• BRIEF
Write out every entry again exactly as it stands.
· · ·
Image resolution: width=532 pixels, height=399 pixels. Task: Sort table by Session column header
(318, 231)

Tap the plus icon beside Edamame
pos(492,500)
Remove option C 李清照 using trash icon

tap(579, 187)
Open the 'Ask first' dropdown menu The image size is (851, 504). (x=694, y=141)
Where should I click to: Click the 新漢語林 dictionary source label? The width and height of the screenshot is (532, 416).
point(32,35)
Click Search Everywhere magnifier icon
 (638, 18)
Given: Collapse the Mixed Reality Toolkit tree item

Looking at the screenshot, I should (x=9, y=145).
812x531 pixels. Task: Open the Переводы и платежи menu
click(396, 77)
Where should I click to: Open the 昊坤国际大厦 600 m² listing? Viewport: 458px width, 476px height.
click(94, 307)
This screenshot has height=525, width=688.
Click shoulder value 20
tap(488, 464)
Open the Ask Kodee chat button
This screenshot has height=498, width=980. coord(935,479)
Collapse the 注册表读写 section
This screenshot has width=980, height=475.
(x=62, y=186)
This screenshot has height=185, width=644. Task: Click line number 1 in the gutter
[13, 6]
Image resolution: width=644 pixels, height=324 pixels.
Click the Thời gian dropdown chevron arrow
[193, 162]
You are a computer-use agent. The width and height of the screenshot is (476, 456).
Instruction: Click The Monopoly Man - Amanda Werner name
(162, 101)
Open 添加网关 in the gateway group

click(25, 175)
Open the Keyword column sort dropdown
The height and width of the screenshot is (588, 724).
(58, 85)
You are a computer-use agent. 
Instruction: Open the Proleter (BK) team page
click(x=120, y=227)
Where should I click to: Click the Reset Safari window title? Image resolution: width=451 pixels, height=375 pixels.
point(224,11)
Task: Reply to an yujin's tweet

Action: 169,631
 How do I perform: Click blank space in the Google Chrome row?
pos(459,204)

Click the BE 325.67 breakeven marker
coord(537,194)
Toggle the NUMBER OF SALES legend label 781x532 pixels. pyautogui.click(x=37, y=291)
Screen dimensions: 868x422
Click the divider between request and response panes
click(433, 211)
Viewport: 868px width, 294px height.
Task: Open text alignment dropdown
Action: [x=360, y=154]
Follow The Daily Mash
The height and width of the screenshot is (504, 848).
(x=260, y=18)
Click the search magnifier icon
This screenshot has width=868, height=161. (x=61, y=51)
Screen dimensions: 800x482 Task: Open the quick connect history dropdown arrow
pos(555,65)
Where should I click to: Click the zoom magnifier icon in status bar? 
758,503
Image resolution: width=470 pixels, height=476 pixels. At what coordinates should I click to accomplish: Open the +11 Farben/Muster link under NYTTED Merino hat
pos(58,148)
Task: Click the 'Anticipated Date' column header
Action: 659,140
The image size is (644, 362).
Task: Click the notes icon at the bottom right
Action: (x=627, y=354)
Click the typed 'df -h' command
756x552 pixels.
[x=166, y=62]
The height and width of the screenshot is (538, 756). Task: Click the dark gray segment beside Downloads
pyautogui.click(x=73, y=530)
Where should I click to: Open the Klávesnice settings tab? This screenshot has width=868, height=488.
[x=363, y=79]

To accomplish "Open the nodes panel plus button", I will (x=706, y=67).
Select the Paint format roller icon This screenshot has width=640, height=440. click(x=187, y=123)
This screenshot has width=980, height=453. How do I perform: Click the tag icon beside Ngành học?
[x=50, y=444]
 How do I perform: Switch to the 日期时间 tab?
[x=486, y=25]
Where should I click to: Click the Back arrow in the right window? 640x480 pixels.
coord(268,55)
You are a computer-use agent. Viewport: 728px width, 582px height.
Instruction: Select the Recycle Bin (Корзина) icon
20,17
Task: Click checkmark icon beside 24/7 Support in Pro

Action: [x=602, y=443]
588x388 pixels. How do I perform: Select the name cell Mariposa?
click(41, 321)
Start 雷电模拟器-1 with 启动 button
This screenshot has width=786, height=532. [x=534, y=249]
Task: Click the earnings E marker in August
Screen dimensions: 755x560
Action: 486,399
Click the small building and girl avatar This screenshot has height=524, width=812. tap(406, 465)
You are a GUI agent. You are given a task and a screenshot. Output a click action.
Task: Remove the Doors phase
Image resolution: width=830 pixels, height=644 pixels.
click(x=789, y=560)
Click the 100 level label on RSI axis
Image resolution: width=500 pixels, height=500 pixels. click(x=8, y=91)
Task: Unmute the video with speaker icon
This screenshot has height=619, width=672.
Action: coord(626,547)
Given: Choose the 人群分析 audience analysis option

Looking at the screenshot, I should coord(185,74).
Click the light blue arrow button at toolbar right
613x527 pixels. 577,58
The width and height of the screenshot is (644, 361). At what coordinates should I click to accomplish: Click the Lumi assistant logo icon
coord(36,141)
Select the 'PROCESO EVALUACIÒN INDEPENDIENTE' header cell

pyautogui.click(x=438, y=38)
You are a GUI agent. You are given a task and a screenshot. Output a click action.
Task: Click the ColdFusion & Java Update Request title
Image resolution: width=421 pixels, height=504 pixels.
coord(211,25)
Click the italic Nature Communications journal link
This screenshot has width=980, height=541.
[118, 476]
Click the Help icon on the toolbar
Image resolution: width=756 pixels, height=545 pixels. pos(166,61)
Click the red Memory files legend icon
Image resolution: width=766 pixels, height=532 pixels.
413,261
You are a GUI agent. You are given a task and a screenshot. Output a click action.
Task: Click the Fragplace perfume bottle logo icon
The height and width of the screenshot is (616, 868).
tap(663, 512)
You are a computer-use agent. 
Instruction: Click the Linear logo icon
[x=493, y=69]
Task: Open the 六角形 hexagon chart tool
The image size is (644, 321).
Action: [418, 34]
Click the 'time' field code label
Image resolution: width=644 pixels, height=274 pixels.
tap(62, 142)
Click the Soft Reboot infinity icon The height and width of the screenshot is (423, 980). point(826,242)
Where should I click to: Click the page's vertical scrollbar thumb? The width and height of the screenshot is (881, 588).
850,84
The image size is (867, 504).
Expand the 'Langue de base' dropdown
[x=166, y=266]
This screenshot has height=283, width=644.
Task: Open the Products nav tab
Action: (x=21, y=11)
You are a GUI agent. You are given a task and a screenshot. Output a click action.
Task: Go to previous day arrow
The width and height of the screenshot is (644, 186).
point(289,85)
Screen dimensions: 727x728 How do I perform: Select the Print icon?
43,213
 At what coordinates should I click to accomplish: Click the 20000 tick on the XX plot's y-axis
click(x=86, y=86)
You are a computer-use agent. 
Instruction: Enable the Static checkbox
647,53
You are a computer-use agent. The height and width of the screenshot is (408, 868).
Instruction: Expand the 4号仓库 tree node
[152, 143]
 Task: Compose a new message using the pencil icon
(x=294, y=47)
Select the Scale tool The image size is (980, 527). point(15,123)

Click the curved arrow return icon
· · ·
• SOLUTION FOR THIS PROBLEM
Image resolution: width=532 pixels, height=399 pixels. Task: Sort table by Session column header
(318, 231)

Tap the plus icon beside Edamame
pos(492,500)
Remove option C 李清照 using trash icon

tap(579, 187)
Open the 'Ask first' dropdown menu The image size is (851, 504). (x=694, y=141)
Where should I click to: Click the 新漢語林 dictionary source label? The width and height of the screenshot is (532, 416).
point(32,35)
Click Search Everywhere magnifier icon
 (638, 18)
Given: Collapse the Mixed Reality Toolkit tree item

Looking at the screenshot, I should (x=9, y=145).
812x531 pixels. Task: Open the Переводы и платежи menu
click(396, 77)
Where should I click to: Open the 昊坤国际大厦 600 m² listing? Viewport: 458px width, 476px height.
click(94, 307)
This screenshot has height=525, width=688.
Click shoulder value 20
tap(488, 464)
Open the Ask Kodee chat button
This screenshot has height=498, width=980. coord(935,479)
Collapse the 注册表读写 section
This screenshot has width=980, height=475.
(x=62, y=186)
This screenshot has height=185, width=644. Task: Click line number 1 in the gutter
[13, 6]
Image resolution: width=644 pixels, height=324 pixels.
Click the Thời gian dropdown chevron arrow
[193, 162]
You are a computer-use agent. The width and height of the screenshot is (476, 456).
Instruction: Click The Monopoly Man - Amanda Werner name
(162, 101)
Open 添加网关 in the gateway group

click(25, 175)
Open the Keyword column sort dropdown
The height and width of the screenshot is (588, 724).
(58, 85)
You are a computer-use agent. 
Instruction: Open the Proleter (BK) team page
click(x=120, y=227)
Where should I click to: Click the Reset Safari window title? Image resolution: width=451 pixels, height=375 pixels.
point(224,11)
Task: Reply to an yujin's tweet

Action: 169,631
 How do I perform: Click blank space in the Google Chrome row?
pos(459,204)

Click the BE 325.67 breakeven marker
coord(537,194)
Toggle the NUMBER OF SALES legend label 781x532 pixels. pyautogui.click(x=37, y=291)
Screen dimensions: 868x422
Click the divider between request and response panes
click(433, 211)
Viewport: 868px width, 294px height.
Task: Open text alignment dropdown
Action: [x=360, y=154]
Follow The Daily Mash
The height and width of the screenshot is (504, 848).
(x=260, y=18)
Click the search magnifier icon
This screenshot has width=868, height=161. (x=61, y=51)
Screen dimensions: 800x482 Task: Open the quick connect history dropdown arrow
pos(555,65)
Where should I click to: Click the zoom magnifier icon in status bar? 
758,503
Image resolution: width=470 pixels, height=476 pixels. At what coordinates should I click to accomplish: Open the +11 Farben/Muster link under NYTTED Merino hat
pos(58,148)
Task: Click the 'Anticipated Date' column header
Action: 659,140
The image size is (644, 362).
Task: Click the notes icon at the bottom right
Action: (x=627, y=354)
Click the typed 'df -h' command
756x552 pixels.
[x=166, y=62]
The height and width of the screenshot is (538, 756). Task: Click the dark gray segment beside Downloads
pyautogui.click(x=73, y=530)
Where should I click to: Open the Klávesnice settings tab? This screenshot has width=868, height=488.
[x=363, y=79]

To accomplish "Open the nodes panel plus button", I will (x=706, y=67).
Select the Paint format roller icon This screenshot has width=640, height=440. click(x=187, y=123)
This screenshot has width=980, height=453. How do I perform: Click the tag icon beside Ngành học?
[x=50, y=444]
 How do I perform: Switch to the 日期时间 tab?
[x=486, y=25]
Where should I click to: Click the Back arrow in the right window? 640x480 pixels.
coord(268,55)
You are a computer-use agent. Viewport: 728px width, 582px height.
Instruction: Select the Recycle Bin (Корзина) icon
20,17
Task: Click checkmark icon beside 24/7 Support in Pro

Action: [x=602, y=443]
588x388 pixels. How do I perform: Select the name cell Mariposa?
click(41, 321)
Start 雷电模拟器-1 with 启动 button
This screenshot has width=786, height=532. [x=534, y=249]
Task: Click the earnings E marker in August
Screen dimensions: 755x560
Action: 486,399
Click the small building and girl avatar This screenshot has height=524, width=812. tap(406, 465)
You are a GUI agent. You are given a task and a screenshot. Output a click action.
Task: Remove the Doors phase
Image resolution: width=830 pixels, height=644 pixels.
click(x=789, y=560)
Click the 100 level label on RSI axis
Image resolution: width=500 pixels, height=500 pixels. click(x=8, y=91)
Task: Unmute the video with speaker icon
This screenshot has height=619, width=672.
Action: coord(626,547)
Given: Choose the 人群分析 audience analysis option

Looking at the screenshot, I should coord(185,74).
Click the light blue arrow button at toolbar right
613x527 pixels. 577,58
The width and height of the screenshot is (644, 361). At what coordinates should I click to accomplish: Click the Lumi assistant logo icon
coord(36,141)
Select the 'PROCESO EVALUACIÒN INDEPENDIENTE' header cell

pyautogui.click(x=438, y=38)
You are a GUI agent. You are given a task and a screenshot. Output a click action.
Task: Click the ColdFusion & Java Update Request title
Image resolution: width=421 pixels, height=504 pixels.
coord(211,25)
Click the italic Nature Communications journal link
This screenshot has width=980, height=541.
[118, 476]
Click the Help icon on the toolbar
Image resolution: width=756 pixels, height=545 pixels. pos(166,61)
Click the red Memory files legend icon
Image resolution: width=766 pixels, height=532 pixels.
413,261
You are a GUI agent. You are given a task and a screenshot. Output a click action.
Task: Click the Fragplace perfume bottle logo icon
The height and width of the screenshot is (616, 868).
tap(663, 512)
You are a computer-use agent. 
Instruction: Click the Linear logo icon
[x=493, y=69]
Task: Open the 六角形 hexagon chart tool
The image size is (644, 321).
Action: [418, 34]
Click the 'time' field code label
Image resolution: width=644 pixels, height=274 pixels.
tap(62, 142)
Click the Soft Reboot infinity icon The height and width of the screenshot is (423, 980). point(826,242)
Where should I click to: Click the page's vertical scrollbar thumb? The width and height of the screenshot is (881, 588).
850,84
The image size is (867, 504).
Expand the 'Langue de base' dropdown
[x=166, y=266]
This screenshot has height=283, width=644.
Task: Open the Products nav tab
Action: (x=21, y=11)
You are a GUI agent. You are given a task and a screenshot. Output a click action.
Task: Go to previous day arrow
The width and height of the screenshot is (644, 186).
point(289,85)
Screen dimensions: 727x728 How do I perform: Select the Print icon?
43,213
 At what coordinates should I click to accomplish: Click the 20000 tick on the XX plot's y-axis
click(x=86, y=86)
You are a computer-use agent. 
Instruction: Enable the Static checkbox
647,53
You are a computer-use agent. The height and width of the screenshot is (408, 868).
Instruction: Expand the 4号仓库 tree node
[152, 143]
 Task: Compose a new message using the pencil icon
(x=294, y=47)
Select the Scale tool The image size is (980, 527). point(15,123)

Click the curved arrow return icon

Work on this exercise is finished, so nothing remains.